+++ Entries provided

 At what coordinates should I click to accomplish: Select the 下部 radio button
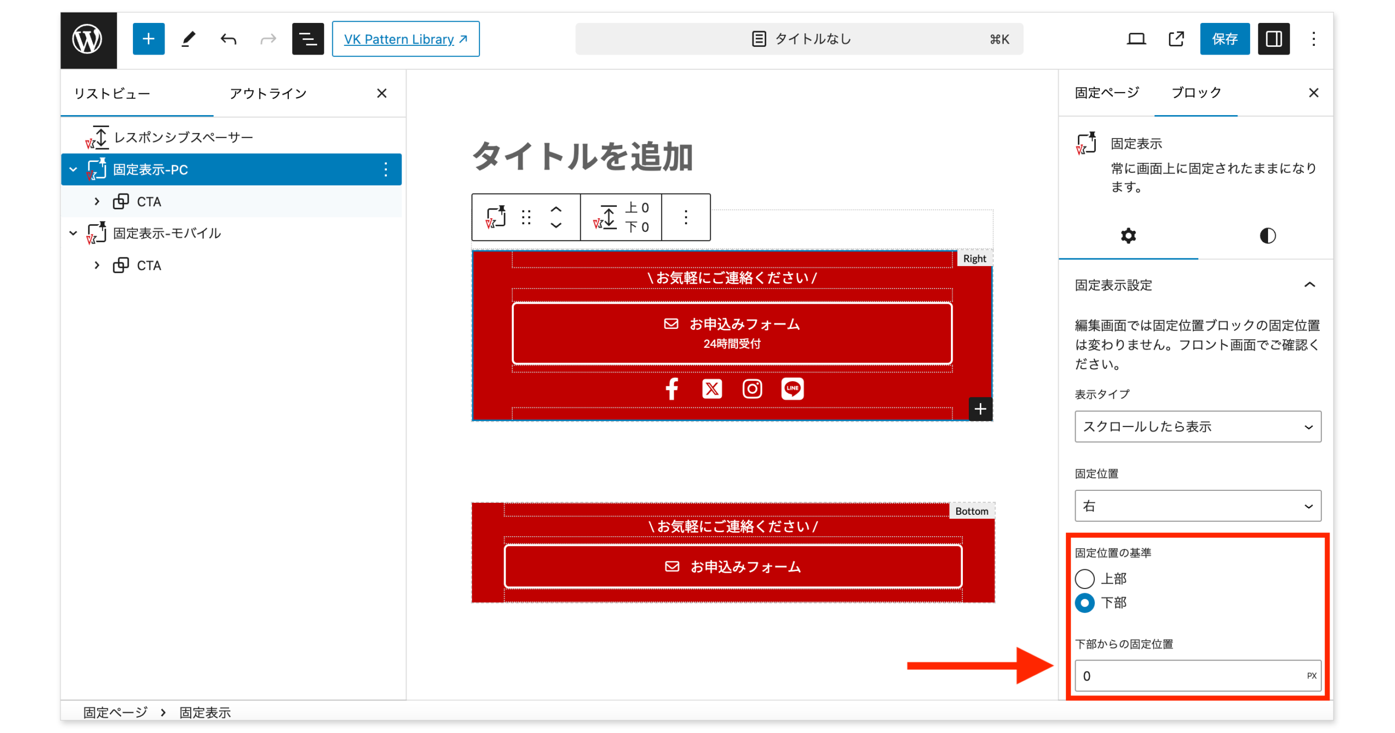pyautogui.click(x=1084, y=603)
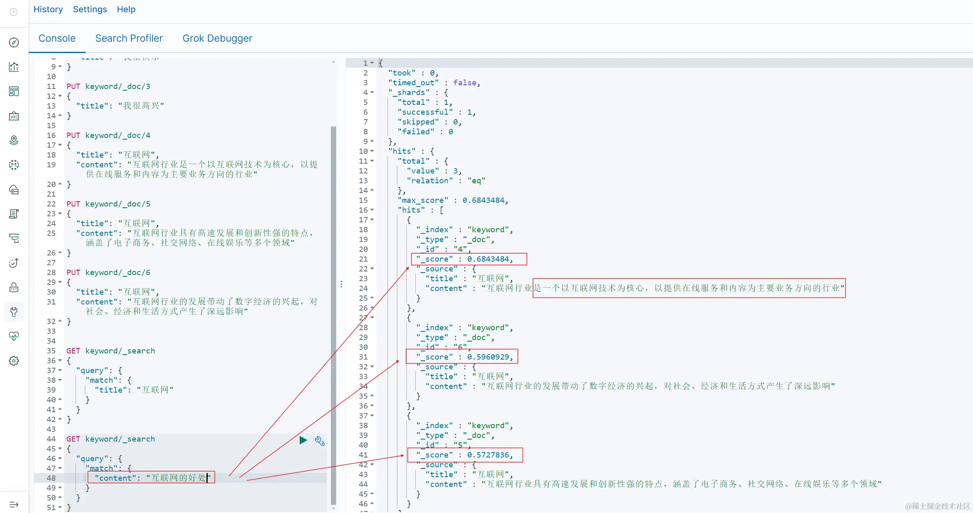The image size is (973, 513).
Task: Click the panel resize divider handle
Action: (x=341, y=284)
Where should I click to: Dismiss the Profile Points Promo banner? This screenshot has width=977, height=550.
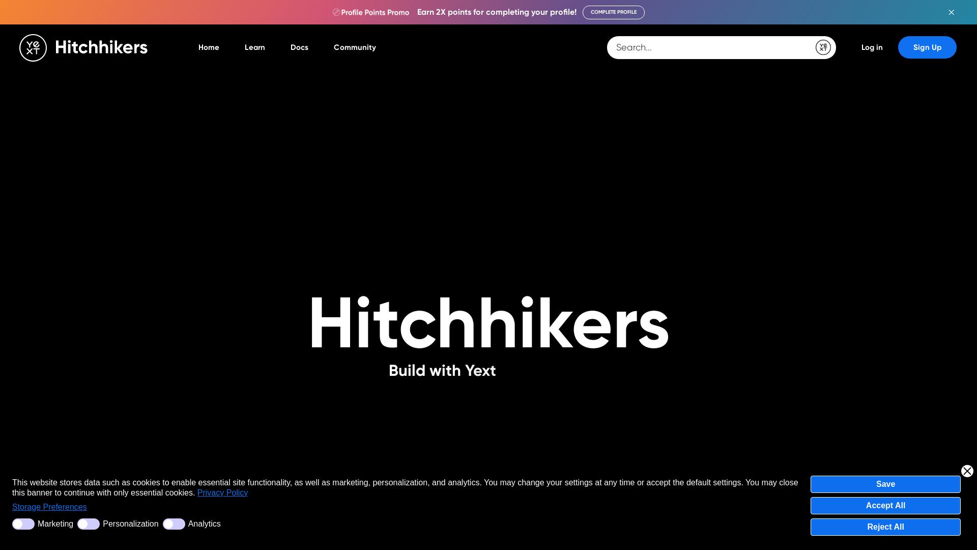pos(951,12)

++++++

| Task instructions |
Produce an exact copy of each line of data, skipping embedded images.

| Result of this exercise |
 At what coordinates should I click to accomplish: Select the 下部 radio button
pyautogui.click(x=1084, y=603)
The image size is (973, 513).
Task: Click the panel resize divider handle
Action: (x=341, y=284)
Where should I click to: Dismiss the Profile Points Promo banner? This screenshot has width=977, height=550.
pos(951,12)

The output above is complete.